Jadis la victoire et la conquête faisaient toute la légitimité du souverain ; Voltaire, il n’y a guère plus d’un siècle, célébrait encore ce droit barbare. Aujourd’hui le roi tient ses pouvoirs de l’élection et de la loi : c’est un progrès assurément ; mais la royauté constitutionnelle n’est point le dernier terme du symbole politique, la dernière expression de la souveraineté.

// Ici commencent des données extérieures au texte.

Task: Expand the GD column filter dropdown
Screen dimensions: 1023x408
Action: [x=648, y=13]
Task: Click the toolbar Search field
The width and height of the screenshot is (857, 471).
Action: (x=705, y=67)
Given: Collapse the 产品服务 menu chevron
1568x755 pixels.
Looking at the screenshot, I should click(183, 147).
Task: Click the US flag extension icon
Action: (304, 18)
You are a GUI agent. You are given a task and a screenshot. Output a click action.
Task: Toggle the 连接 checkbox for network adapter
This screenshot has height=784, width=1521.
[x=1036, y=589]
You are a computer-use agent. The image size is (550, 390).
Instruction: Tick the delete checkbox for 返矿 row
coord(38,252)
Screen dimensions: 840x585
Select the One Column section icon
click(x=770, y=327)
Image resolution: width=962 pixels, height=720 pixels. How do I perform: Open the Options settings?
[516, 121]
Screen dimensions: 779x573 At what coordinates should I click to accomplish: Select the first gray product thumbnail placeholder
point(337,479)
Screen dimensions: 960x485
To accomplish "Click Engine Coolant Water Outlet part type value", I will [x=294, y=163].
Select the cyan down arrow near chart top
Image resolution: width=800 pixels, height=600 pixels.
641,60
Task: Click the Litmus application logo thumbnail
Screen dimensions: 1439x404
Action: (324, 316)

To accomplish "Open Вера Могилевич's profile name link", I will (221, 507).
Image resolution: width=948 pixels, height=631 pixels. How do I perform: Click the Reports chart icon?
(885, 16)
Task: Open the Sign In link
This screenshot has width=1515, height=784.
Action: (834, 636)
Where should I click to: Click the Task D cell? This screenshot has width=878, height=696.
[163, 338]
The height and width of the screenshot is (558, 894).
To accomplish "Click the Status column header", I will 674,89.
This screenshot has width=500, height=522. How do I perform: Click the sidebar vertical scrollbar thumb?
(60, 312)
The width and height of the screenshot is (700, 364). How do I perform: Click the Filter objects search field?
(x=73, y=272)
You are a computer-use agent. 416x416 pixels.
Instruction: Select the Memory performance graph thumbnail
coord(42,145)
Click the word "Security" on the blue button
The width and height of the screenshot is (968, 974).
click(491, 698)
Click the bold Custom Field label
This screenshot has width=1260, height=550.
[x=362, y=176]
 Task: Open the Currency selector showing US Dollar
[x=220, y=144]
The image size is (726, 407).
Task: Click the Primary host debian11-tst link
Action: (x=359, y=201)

Quant à la souveraineté du peuple, sans cesse alléguée par ceux qui ne savent rien de plus, je la regarde simplement comme une abstraction de mots, une généralité idéologique, mais point du tout comme un principe, moins encore comme une formule.

Or, de même que la royauté constituée par la Charte est un moyen terme entre le droit divin ou de conquête et l’idéal du gouvernement, de même, entre la force brutale et l’association il est, par rapport au droit civil et parallèlement à l’ordre politique, un intermédiaire légal que toutes les institutions existantes, toutes les tendances de l’opinion, tous les actes du gouvernement travaillent à faire disparaître ; cet autre moyen terme entre la barbarie et la civilisation, est la PROPRIÉTÉ.